• Brief: An exact retyping of every record is required.

• Dataset excerpts:
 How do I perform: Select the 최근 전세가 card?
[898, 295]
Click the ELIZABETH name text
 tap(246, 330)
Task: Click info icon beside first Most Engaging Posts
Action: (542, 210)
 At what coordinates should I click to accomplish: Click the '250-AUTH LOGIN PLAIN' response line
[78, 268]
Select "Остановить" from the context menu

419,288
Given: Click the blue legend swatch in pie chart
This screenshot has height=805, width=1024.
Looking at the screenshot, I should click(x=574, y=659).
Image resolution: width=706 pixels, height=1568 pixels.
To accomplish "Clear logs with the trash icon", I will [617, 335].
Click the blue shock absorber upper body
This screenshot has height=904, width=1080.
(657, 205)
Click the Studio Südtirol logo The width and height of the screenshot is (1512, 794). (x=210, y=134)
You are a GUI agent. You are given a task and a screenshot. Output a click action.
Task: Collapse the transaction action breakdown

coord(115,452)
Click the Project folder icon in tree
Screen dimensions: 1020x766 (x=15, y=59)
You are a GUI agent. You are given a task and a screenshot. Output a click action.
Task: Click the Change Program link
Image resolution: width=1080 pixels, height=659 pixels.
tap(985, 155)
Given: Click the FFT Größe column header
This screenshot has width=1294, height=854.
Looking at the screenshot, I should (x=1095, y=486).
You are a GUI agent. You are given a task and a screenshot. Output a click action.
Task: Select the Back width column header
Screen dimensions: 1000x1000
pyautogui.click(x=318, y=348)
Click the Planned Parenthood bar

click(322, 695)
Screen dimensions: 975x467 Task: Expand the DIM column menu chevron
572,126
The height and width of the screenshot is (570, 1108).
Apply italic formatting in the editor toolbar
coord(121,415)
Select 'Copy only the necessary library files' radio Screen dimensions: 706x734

• Solution:
 How do I perform: Select the 최근 전세가 card?
[898, 295]
Click the ELIZABETH name text
 tap(246, 330)
Task: Click info icon beside first Most Engaging Posts
Action: (542, 210)
 At what coordinates should I click to accomplish: Click the '250-AUTH LOGIN PLAIN' response line
[78, 268]
Select "Остановить" from the context menu

419,288
Given: Click the blue legend swatch in pie chart
This screenshot has height=805, width=1024.
Looking at the screenshot, I should click(x=574, y=659).
Image resolution: width=706 pixels, height=1568 pixels.
To accomplish "Clear logs with the trash icon", I will [617, 335].
Click the blue shock absorber upper body
This screenshot has height=904, width=1080.
(657, 205)
Click the Studio Südtirol logo The width and height of the screenshot is (1512, 794). (x=210, y=134)
You are a GUI agent. You are given a task and a screenshot. Output a click action.
Task: Collapse the transaction action breakdown

coord(115,452)
Click the Project folder icon in tree
Screen dimensions: 1020x766 (x=15, y=59)
You are a GUI agent. You are given a task and a screenshot. Output a click action.
Task: Click the Change Program link
Image resolution: width=1080 pixels, height=659 pixels.
tap(985, 155)
Given: Click the FFT Größe column header
This screenshot has width=1294, height=854.
Looking at the screenshot, I should (x=1095, y=486).
You are a GUI agent. You are given a task and a screenshot. Output a click action.
Task: Select the Back width column header
Screen dimensions: 1000x1000
pyautogui.click(x=318, y=348)
Click the Planned Parenthood bar

click(322, 695)
Screen dimensions: 975x467 Task: Expand the DIM column menu chevron
572,126
The height and width of the screenshot is (570, 1108).
Apply italic formatting in the editor toolbar
coord(121,415)
Select 'Copy only the necessary library files' radio Screen dimensions: 706x734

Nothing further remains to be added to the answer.